L'astronomie moderne est confrontée à une curieuse contradiction.
D'un côté, le centre de certaines galaxies naines paraît étonnamment peu concentré en matière noire, alors que d'autres observations, via des lentilles gravitationnelles, montrent des amas de cette matière extrêmement denses.
Une piste prometteuse pour expliquer ces observations émane des travaux d'une équipe de l'Observatoire de la Montagne Pourpre, sous l'égide de l'Académie des sciences chinoise. Leurs recherches indiquent que la matière noire pourrait être formée de particules aux masses distinctes, et non d'une seule et unique substance.
Selon ce modèle, deux types de particules coexisteraient, l'une plus massive et l'autre plus légère, interagissant entre elles. Progressivement, un phénomène de ségrégation par masse entrerait en jeu, attirant les particules lourdes vers les noyaux galactiques et repoussant les plus légères vers la périphérie. Un processus analogue est connu dans les amas d'étoiles, où les astres les plus massifs convergent vers le centre.
Ce mécanisme offre une explication unifiée à plusieurs phénomènes observés. Il génère des cœurs de faible densité dans les galaxies naines, en accord avec les données. Par ailleurs, dans des environnements plus riches, il peut produire des régions très denses responsables des effets de lentille gravitationnelle détectés.
Cette hypothèse conduit également à une probabilité accrue d'événements de lentille à petite échelle, ce qui concorde mieux avec les observations que les théories classiques. Des simulations numériques détaillées viennent appuyer cette vision. Des anomalies en apparence disparates trouvent ainsi une explication commune.

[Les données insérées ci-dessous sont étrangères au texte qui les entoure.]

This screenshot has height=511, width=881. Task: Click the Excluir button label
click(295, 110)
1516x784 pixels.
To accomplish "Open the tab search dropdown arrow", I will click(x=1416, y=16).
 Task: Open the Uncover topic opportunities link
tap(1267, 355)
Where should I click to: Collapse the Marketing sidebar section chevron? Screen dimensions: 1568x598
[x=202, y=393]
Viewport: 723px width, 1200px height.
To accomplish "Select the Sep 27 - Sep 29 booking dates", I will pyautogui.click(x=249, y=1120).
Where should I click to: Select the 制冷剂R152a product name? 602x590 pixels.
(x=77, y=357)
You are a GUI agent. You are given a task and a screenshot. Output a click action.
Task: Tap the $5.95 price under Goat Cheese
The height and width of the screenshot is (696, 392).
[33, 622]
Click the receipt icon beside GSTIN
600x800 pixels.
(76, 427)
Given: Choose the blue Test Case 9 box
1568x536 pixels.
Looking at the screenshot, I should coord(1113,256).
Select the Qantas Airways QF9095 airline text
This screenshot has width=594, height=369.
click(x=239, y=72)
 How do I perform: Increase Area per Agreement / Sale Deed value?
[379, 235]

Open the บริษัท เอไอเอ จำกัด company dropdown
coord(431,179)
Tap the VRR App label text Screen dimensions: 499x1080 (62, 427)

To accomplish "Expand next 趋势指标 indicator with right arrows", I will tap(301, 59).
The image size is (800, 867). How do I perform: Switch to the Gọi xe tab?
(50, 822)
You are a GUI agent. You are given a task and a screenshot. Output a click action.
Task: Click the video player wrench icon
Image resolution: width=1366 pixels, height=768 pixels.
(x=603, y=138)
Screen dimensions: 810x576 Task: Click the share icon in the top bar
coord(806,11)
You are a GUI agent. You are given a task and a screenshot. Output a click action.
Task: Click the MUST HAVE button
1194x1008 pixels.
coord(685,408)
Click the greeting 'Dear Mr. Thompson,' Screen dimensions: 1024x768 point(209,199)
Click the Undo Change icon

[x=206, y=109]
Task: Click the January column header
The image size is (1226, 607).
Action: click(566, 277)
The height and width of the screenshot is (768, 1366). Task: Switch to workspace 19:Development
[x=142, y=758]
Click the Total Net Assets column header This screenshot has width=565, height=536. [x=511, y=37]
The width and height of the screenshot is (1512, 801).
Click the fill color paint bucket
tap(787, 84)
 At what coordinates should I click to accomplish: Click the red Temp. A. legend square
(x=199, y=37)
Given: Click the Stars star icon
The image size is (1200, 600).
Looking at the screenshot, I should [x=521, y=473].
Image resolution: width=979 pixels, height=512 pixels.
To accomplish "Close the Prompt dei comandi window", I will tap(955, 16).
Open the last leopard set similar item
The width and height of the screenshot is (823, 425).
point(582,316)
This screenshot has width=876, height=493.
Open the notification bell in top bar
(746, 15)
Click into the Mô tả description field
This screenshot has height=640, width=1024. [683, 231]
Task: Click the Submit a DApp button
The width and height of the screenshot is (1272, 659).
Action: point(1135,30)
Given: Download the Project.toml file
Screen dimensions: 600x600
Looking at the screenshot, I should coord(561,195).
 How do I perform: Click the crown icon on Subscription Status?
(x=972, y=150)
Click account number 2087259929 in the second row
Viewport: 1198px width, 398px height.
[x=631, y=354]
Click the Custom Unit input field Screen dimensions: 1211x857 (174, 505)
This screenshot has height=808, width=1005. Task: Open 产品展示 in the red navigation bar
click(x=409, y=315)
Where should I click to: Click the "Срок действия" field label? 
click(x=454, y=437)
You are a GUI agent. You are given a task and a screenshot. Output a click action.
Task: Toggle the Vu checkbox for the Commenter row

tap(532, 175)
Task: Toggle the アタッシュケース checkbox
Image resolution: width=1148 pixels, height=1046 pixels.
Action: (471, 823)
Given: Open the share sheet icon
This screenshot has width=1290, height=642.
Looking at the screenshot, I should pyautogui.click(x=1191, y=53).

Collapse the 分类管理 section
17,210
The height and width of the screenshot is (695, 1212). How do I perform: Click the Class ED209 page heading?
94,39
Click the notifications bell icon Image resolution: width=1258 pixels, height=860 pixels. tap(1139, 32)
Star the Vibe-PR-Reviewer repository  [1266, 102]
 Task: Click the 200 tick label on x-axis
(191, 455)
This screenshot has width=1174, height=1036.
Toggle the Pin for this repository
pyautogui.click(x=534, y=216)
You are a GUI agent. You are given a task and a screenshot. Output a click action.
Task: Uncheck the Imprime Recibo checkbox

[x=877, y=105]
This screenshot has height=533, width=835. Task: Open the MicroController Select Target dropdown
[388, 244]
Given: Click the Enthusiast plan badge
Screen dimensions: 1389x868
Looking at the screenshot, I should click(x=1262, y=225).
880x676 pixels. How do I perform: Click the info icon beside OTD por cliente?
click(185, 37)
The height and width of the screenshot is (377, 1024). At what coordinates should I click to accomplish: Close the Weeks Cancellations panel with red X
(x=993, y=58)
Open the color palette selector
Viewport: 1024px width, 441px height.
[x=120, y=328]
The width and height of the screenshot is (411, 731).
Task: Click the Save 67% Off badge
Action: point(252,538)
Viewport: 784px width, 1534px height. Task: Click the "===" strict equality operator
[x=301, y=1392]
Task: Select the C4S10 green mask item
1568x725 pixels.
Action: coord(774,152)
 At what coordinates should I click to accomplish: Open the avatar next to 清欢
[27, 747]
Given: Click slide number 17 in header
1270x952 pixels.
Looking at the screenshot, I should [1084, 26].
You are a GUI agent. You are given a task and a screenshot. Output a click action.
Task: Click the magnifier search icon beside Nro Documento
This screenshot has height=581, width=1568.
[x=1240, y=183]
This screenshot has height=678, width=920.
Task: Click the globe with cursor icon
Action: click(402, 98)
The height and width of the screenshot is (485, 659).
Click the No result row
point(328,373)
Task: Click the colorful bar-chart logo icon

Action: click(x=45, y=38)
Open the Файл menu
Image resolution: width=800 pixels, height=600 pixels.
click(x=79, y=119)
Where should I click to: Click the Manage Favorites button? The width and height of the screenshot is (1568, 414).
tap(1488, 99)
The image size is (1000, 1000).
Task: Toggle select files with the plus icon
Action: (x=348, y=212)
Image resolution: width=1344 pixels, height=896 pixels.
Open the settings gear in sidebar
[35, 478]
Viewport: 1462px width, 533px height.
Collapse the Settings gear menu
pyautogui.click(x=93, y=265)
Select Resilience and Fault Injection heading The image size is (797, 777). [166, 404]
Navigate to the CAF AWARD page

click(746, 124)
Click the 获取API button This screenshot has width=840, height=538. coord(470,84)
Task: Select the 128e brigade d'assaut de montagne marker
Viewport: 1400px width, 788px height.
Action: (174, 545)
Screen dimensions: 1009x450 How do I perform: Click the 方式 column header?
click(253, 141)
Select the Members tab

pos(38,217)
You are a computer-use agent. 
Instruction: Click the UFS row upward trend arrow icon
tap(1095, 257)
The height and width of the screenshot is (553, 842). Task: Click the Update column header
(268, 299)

Distribution de densité de matière noire projetée et courbes critiques de lentilles fortes dans un modèle à deux composants. Crédit: Science China Press
Les investigations se poursuivent, avec des études précédentes parues dans Physical Review D et la publication la plus récente dans Science Bulletin. Les mesures astronomiques futures pourront tester cette hypothèse. Les chercheurs comptent utiliser ces "loupes cosmiques" pour vérifier la nature multiforme de la matière noire.